Work instructions → From the entries below, please output exactly the lines starting at the one containing "Click the gold verified badge" and ending at the one containing "Screen dimensions: 675x444", both included.

-----

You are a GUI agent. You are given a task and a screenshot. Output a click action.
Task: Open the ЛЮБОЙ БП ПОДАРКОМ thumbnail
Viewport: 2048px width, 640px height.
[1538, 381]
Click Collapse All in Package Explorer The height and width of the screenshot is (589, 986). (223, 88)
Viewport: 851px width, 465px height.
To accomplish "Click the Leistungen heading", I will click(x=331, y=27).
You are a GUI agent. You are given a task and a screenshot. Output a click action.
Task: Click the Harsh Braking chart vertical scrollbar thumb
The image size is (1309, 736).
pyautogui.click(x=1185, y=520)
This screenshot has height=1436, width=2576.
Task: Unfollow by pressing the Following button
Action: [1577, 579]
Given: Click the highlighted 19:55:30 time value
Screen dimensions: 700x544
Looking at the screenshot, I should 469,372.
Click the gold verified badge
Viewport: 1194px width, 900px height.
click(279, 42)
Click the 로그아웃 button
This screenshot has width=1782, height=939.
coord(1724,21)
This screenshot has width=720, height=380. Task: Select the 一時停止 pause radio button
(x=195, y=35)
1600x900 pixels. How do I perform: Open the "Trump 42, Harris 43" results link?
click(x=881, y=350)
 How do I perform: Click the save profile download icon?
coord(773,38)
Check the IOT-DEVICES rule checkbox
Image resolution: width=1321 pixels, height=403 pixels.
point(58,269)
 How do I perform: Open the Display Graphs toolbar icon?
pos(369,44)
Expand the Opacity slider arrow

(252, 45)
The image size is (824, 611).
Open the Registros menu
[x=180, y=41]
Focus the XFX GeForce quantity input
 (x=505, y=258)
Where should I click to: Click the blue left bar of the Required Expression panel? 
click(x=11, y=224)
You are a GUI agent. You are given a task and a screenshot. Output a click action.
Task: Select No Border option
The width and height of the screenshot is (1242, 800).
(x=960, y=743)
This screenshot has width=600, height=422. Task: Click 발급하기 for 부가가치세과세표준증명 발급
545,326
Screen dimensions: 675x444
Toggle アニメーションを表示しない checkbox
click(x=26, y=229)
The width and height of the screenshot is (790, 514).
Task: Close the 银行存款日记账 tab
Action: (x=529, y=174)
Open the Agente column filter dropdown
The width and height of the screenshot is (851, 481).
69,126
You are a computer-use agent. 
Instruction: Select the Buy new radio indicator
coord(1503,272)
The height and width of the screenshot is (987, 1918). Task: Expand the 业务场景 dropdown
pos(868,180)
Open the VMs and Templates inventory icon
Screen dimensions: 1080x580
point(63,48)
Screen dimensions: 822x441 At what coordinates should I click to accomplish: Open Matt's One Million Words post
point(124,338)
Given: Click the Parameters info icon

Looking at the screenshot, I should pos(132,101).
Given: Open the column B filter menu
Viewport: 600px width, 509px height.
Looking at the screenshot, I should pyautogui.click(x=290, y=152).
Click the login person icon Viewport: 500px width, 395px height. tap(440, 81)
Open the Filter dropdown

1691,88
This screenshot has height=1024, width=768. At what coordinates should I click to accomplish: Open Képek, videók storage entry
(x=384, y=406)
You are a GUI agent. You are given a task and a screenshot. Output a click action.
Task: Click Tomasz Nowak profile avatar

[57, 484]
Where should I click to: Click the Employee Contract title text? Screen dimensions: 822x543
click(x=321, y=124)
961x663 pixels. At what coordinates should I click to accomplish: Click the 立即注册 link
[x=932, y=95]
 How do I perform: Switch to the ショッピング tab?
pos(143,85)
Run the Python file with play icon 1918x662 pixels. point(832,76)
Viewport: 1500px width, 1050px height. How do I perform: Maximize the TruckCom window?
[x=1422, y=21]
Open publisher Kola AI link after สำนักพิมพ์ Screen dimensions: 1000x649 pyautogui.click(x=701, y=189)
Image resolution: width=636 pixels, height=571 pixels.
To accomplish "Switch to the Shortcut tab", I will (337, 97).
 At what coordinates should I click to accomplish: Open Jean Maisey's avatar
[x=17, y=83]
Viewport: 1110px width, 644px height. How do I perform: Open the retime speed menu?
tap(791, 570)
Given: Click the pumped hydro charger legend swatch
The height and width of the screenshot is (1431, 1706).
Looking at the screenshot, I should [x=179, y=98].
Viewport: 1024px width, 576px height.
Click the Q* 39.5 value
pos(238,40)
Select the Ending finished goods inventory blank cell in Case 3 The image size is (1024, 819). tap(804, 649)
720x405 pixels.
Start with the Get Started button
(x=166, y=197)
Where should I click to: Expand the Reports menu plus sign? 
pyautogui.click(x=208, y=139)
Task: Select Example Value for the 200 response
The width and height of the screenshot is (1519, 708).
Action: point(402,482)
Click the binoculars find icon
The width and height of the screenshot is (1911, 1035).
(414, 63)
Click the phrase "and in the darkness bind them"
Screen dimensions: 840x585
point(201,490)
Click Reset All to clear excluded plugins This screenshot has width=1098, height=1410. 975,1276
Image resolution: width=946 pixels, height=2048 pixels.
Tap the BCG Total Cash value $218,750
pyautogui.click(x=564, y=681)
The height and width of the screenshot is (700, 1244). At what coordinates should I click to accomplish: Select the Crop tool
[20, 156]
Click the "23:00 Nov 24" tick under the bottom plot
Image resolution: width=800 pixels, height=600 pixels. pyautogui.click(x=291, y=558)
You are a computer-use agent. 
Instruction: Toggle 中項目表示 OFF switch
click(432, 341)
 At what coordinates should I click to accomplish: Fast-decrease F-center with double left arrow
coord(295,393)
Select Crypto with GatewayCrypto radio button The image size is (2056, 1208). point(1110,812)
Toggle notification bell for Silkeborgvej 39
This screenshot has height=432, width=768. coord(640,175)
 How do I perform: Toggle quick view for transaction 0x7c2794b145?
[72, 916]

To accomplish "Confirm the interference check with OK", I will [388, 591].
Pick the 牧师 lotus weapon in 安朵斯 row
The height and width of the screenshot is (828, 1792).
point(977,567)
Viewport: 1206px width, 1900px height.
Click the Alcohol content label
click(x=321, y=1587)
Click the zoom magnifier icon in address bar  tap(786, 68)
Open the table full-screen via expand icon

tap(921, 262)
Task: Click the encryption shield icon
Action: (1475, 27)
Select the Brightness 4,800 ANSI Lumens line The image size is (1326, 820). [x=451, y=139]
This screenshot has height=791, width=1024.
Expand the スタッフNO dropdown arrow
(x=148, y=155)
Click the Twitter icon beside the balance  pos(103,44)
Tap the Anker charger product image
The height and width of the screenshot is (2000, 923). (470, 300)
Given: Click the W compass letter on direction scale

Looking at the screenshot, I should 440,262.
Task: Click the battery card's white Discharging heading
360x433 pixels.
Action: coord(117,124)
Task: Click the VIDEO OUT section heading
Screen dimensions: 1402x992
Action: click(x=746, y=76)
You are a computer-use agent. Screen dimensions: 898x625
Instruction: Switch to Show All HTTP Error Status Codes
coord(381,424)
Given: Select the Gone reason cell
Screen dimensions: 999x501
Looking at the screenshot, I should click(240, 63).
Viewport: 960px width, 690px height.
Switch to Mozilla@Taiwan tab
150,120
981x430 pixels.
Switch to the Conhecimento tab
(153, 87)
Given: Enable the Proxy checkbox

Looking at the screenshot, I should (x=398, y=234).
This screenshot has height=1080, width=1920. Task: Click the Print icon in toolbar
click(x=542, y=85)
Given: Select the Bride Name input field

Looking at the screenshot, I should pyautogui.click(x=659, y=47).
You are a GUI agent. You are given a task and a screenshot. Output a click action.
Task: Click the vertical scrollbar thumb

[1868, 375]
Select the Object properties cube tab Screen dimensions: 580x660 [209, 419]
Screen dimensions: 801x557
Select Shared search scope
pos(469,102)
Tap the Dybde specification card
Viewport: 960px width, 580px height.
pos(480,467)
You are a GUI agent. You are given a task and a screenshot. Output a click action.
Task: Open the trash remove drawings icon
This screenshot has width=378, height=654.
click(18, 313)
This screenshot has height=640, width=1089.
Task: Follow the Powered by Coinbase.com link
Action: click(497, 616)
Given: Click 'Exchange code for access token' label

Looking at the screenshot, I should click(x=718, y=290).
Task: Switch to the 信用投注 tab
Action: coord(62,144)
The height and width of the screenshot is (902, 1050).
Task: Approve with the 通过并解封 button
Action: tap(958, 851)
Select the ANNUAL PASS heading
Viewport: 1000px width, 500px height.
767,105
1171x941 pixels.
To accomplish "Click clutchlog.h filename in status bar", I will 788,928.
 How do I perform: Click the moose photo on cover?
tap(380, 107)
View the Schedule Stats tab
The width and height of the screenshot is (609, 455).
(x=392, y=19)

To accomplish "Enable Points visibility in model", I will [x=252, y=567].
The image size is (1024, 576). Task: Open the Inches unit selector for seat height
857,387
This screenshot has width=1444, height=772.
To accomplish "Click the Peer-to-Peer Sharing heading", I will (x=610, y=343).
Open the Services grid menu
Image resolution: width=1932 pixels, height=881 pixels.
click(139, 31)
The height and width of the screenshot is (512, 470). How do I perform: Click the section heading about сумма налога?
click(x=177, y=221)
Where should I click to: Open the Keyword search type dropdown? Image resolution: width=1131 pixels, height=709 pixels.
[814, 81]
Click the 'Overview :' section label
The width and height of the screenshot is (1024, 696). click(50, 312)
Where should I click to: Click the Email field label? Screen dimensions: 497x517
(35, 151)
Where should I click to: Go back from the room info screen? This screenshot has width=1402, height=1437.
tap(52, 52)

-----

Solution to the problem →
Click the gold verified badge
Viewport: 1194px width, 900px height.
click(279, 42)
Click the 로그아웃 button
This screenshot has width=1782, height=939.
coord(1724,21)
This screenshot has width=720, height=380. Task: Select the 一時停止 pause radio button
(x=195, y=35)
1600x900 pixels. How do I perform: Open the "Trump 42, Harris 43" results link?
click(x=881, y=350)
 How do I perform: Click the save profile download icon?
coord(773,38)
Check the IOT-DEVICES rule checkbox
Image resolution: width=1321 pixels, height=403 pixels.
point(58,269)
 How do I perform: Open the Display Graphs toolbar icon?
pos(369,44)
Expand the Opacity slider arrow

(252, 45)
The image size is (824, 611).
Open the Registros menu
[x=180, y=41]
Focus the XFX GeForce quantity input
 (x=505, y=258)
Where should I click to: Click the blue left bar of the Required Expression panel? 
click(x=11, y=224)
You are a GUI agent. You are given a task and a screenshot. Output a click action.
Task: Select No Border option
The width and height of the screenshot is (1242, 800).
(x=960, y=743)
This screenshot has width=600, height=422. Task: Click 발급하기 for 부가가치세과세표준증명 발급
545,326
Screen dimensions: 675x444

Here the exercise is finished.